Relación con los vecinos

En política exterior, las primeras declaraciones de Piñera –ofreció una conferencia a medios de prensa extranjeros– van de lo ambiguo a la confrontación. Opinó que “la integración no significa sólo intercambio de bienes, sino también cooperación política y cultural, e ir abriendo nuestras fronteras”. Pero también consideró que “prácticamente todos los países de América Latina, con excepción de Cuba, se reencontraron con su democracia en la década de los años 1980 o 1990”. El multimillonario cuestionó a La Habana pese a que el presidente de la Asamblea Nacional cubana, Ricardo Alarcón, lo había felicitado por su “victoria clara y neta”. Piñera dijo que él visualiza “dos grandes caminos en América Latina: uno es el que lideran países como Cuba, Venezuela, Nicaragua, Bolivia y tal vez otros, y otro es el que lideran países como México, Brasil, Colombia, Perú y Chile”. Prometió un trato preferencial con los vecinos de Chile: Bolivia y Perú, naciones con las que su país tiene pendientes de resolución conflictos históricos, y con Argentina, “aunque no comparto muchas de las políticas que aplica el gobierno argentino”, aclaró.
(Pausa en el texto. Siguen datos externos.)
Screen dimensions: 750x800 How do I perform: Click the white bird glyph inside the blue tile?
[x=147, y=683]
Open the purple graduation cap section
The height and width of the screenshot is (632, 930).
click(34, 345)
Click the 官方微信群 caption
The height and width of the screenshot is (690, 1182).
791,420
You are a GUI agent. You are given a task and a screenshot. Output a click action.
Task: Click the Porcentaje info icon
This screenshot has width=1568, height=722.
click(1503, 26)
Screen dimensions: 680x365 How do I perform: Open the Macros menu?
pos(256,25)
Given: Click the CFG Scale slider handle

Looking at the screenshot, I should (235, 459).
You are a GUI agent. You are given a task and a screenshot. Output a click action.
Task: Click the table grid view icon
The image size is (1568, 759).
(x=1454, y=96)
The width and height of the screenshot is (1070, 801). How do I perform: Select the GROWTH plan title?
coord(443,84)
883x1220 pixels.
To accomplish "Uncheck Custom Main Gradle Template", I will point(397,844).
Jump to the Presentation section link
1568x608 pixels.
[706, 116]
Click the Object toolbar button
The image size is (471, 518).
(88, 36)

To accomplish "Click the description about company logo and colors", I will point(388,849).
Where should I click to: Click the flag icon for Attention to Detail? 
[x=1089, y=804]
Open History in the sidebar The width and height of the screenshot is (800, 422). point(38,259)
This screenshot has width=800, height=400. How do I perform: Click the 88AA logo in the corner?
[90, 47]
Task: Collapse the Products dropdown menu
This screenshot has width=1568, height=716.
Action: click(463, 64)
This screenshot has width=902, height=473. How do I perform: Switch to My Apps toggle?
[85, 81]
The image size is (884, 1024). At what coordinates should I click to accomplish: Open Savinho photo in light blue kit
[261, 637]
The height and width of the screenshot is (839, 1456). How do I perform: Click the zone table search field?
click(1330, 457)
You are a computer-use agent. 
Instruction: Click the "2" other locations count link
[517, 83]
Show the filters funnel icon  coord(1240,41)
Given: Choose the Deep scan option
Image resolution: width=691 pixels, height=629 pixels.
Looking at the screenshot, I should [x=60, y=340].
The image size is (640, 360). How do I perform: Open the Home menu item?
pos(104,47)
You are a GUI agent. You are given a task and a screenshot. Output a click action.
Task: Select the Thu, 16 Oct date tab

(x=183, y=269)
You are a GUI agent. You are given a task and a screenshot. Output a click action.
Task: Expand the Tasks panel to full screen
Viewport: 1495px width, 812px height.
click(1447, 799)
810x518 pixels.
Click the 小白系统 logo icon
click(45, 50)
En la misma conferencia, el próximo presidente de Chile cuestionó al mandatario de Venezuela, Hugo Chávez, “por la forma en que practica la democracia, por el modelo económico y por la forma en que maneja los temas públicos”. Pocas horas después, el presidente bolivariano pidió a Piñera “que se ocupe de resolver los problemas de su país y no se meta con Venezuela”. Aún así, Chávez se resignó: “es imposible que un empresario muy rico esté de acuerdo con una Revolución Socialista”. Si Piñera acepta la invitación de la presidente Bachelet, su debut internacional como mandatario electo será en la Cumbre del Grupo de Río, el 21 de febrero en Cancún, en la que Chile recibirá la presidencia pro témpore. Los ataques de Piñera a Venezuela y Cuba, apenas después de haber sido electo presidente de Chile pusieron incómodo al gobierno de Bachelet. El canciller, Mariano Fernández, le recomendó que “empiece a dar opiniones sobre temas internacionales una vez que esté instalado” en el Ejecutivo.